I wish to receive the correlation coefficient between the two arrays. (e.g. -1>x<1) [...]
Leaving that aside, the correlation code you have quoted should work apart from the fact that there seems to be a simple typo in it. I think that the line "ldSumXAVG += dArrayY[i];" should instead be "ldSumYAVG += dArrayY[i];". Apart from that, it looks okay.
If you want to improve performance, this is one of the areas where you can use a cyclical array rather than constantly shifting the array contents. Correlation isn't dependent on the internal sequence of each set of data.
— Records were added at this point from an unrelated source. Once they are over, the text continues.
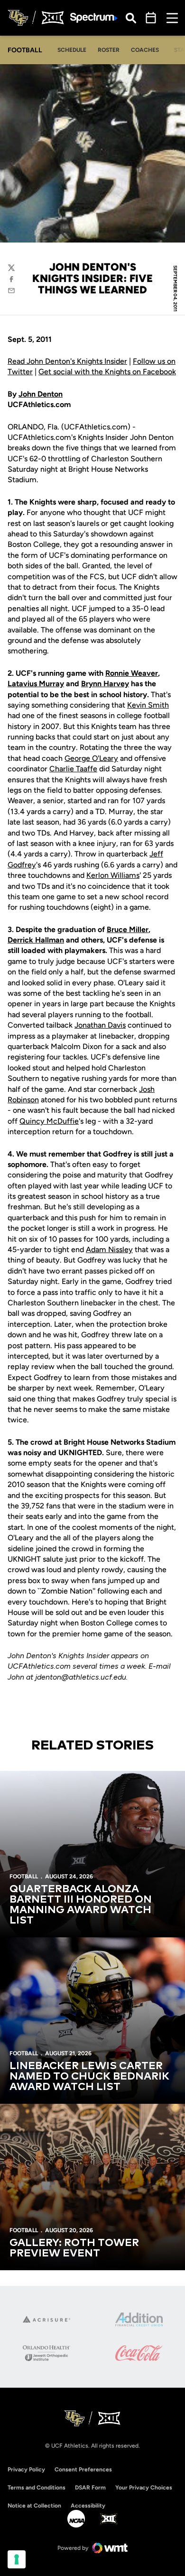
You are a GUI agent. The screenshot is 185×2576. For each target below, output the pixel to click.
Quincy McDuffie (49, 1121)
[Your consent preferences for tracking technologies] (17, 2559)
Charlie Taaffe (73, 768)
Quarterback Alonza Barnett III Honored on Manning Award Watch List (80, 1905)
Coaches (145, 50)
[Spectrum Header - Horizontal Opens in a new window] (94, 18)
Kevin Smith (148, 705)
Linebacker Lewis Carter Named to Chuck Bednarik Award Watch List (89, 2076)
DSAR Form (90, 2487)
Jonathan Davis (100, 1025)
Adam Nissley (109, 1249)
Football (23, 1876)
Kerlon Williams (112, 875)
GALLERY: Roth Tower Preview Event (74, 2248)
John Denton (40, 394)
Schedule (71, 50)
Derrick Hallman (36, 939)
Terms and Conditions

For example, the correlation of {1.4, 1.6, 1.5, 1.9, 1.8} and {1, 2, 3, 4, 5} is the same as the correlation of {1.6, 1.4, 1.5, 1.9, 1.8} and {2, 1, 3, 4, 5}. Therefore, you ought to be able to do something like the following - though this is not tested:
static double Prices[500]; static double Counters[500]; static int ArrayIndex = 0; Prices[ArrayIndex % ArraySize(Prices)] = Bid; Counters[ArrayIndex % ArraySize(Counters)] = ArrayIndex; ArrayIndex++; // calculate correlation of Prices[] and Counters[]
What you seem to be calculating isn't correlation in the usual sense.
@jjc (or others): how would you then measure correlation?
I'm basically going to leave this to someone better at statistics, and more sober, than I am. However, casting my mind back 9 months to the original query...
When measuring correlation, you'd typically assemble e.g. a line of 500 people, and then record e.g. their height versus their shoe size and plot the correlation between those two things. Whereas the original question was broadly equivalent to recording people's shoe size and plotting that against whether each person was 45th or 392nd in line. That's not meaningless in context, because the sequence in the queue has a meaning - i.e. time - but it basically translates to calculating how smoothly price increases or decreases over time. It would be more normal to calculate the correlation of something like price changes on each bar versus volume.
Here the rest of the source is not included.